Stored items
·····
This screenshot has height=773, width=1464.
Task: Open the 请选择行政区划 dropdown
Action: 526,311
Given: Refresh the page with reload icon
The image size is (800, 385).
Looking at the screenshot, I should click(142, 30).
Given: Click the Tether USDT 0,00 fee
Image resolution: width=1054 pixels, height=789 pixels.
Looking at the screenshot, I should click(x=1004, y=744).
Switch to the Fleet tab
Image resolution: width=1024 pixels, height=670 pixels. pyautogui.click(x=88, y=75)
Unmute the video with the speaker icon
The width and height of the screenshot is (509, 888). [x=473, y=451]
·····
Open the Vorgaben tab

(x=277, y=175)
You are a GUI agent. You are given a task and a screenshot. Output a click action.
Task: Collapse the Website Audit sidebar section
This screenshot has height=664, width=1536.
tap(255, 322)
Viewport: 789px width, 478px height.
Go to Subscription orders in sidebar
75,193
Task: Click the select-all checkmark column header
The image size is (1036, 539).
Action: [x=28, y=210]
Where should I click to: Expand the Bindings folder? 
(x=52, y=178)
·····
Directions:
With the first line being the one containing "Given: Refresh the page with reload icon" and the last line the one containing "Given: Click the Tether USDT 0,00 fee", transcribe exactly the lines above that fall in that range.

Output of the task:
Given: Refresh the page with reload icon
The image size is (800, 385).
Looking at the screenshot, I should click(142, 30).
Given: Click the Tether USDT 0,00 fee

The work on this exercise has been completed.